> _ACTIVITY_
Word for word, reproduce all of the entries shown below.

> _AVAILABLE RECORDS_
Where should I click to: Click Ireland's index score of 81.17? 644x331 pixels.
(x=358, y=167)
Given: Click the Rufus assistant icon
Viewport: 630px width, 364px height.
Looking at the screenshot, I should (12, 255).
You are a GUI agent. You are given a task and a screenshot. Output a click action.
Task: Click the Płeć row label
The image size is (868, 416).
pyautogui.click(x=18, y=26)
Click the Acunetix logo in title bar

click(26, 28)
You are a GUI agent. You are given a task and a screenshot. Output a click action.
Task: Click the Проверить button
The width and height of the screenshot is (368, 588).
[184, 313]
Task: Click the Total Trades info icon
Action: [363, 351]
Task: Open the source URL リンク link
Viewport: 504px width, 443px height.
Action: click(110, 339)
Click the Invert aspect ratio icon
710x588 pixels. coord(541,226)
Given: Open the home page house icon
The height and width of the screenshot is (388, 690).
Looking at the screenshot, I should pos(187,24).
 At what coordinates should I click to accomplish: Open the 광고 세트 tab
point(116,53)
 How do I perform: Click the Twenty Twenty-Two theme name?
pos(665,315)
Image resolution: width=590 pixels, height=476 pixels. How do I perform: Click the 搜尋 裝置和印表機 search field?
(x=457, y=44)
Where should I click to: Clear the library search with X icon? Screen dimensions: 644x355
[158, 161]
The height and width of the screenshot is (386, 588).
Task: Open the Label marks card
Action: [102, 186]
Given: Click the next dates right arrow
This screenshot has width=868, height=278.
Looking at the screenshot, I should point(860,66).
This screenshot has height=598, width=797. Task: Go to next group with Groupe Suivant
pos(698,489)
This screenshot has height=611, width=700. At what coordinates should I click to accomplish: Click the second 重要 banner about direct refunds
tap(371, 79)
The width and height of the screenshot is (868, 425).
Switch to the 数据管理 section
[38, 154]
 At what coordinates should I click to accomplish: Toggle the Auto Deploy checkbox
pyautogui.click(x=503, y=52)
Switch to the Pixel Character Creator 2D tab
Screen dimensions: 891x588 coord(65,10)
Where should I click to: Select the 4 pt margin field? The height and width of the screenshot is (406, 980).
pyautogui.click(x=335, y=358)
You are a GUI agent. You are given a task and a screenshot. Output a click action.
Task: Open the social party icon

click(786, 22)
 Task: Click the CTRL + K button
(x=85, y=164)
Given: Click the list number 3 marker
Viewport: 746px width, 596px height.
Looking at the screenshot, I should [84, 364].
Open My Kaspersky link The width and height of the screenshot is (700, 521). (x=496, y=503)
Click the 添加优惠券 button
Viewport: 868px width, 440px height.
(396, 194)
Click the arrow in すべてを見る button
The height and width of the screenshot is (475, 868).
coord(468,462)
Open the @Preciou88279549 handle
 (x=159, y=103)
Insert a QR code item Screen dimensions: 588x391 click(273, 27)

> _SOLUTION TO THIS TASK_
Where should I click to: Click Ireland's index score of 81.17? 644x331 pixels.
(x=358, y=167)
Given: Click the Rufus assistant icon
Viewport: 630px width, 364px height.
Looking at the screenshot, I should (12, 255).
You are a GUI agent. You are given a task and a screenshot. Output a click action.
Task: Click the Płeć row label
The image size is (868, 416).
pyautogui.click(x=18, y=26)
Click the Acunetix logo in title bar

click(26, 28)
You are a GUI agent. You are given a task and a screenshot. Output a click action.
Task: Click the Проверить button
The width and height of the screenshot is (368, 588).
[184, 313]
Task: Click the Total Trades info icon
Action: [363, 351]
Task: Open the source URL リンク link
Viewport: 504px width, 443px height.
Action: click(110, 339)
Click the Invert aspect ratio icon
710x588 pixels. coord(541,226)
Given: Open the home page house icon
The height and width of the screenshot is (388, 690).
Looking at the screenshot, I should pos(187,24).
 At what coordinates should I click to accomplish: Open the 광고 세트 tab
point(116,53)
 How do I perform: Click the Twenty Twenty-Two theme name?
pos(665,315)
Image resolution: width=590 pixels, height=476 pixels. How do I perform: Click the 搜尋 裝置和印表機 search field?
(x=457, y=44)
Where should I click to: Clear the library search with X icon? Screen dimensions: 644x355
[158, 161]
The height and width of the screenshot is (386, 588).
Task: Open the Label marks card
Action: [102, 186]
Given: Click the next dates right arrow
This screenshot has width=868, height=278.
Looking at the screenshot, I should point(860,66).
This screenshot has height=598, width=797. Task: Go to next group with Groupe Suivant
pos(698,489)
This screenshot has height=611, width=700. At what coordinates should I click to accomplish: Click the second 重要 banner about direct refunds
tap(371, 79)
The width and height of the screenshot is (868, 425).
Switch to the 数据管理 section
[38, 154]
 At what coordinates should I click to accomplish: Toggle the Auto Deploy checkbox
pyautogui.click(x=503, y=52)
Switch to the Pixel Character Creator 2D tab
Screen dimensions: 891x588 coord(65,10)
Where should I click to: Select the 4 pt margin field? The height and width of the screenshot is (406, 980).
pyautogui.click(x=335, y=358)
You are a GUI agent. You are given a task and a screenshot. Output a click action.
Task: Open the social party icon

click(786, 22)
 Task: Click the CTRL + K button
(x=85, y=164)
Given: Click the list number 3 marker
Viewport: 746px width, 596px height.
Looking at the screenshot, I should [84, 364].
Open My Kaspersky link The width and height of the screenshot is (700, 521). (x=496, y=503)
Click the 添加优惠券 button
Viewport: 868px width, 440px height.
(396, 194)
Click the arrow in すべてを見る button
The height and width of the screenshot is (475, 868).
coord(468,462)
Open the @Preciou88279549 handle
 (x=159, y=103)
Insert a QR code item Screen dimensions: 588x391 click(273, 27)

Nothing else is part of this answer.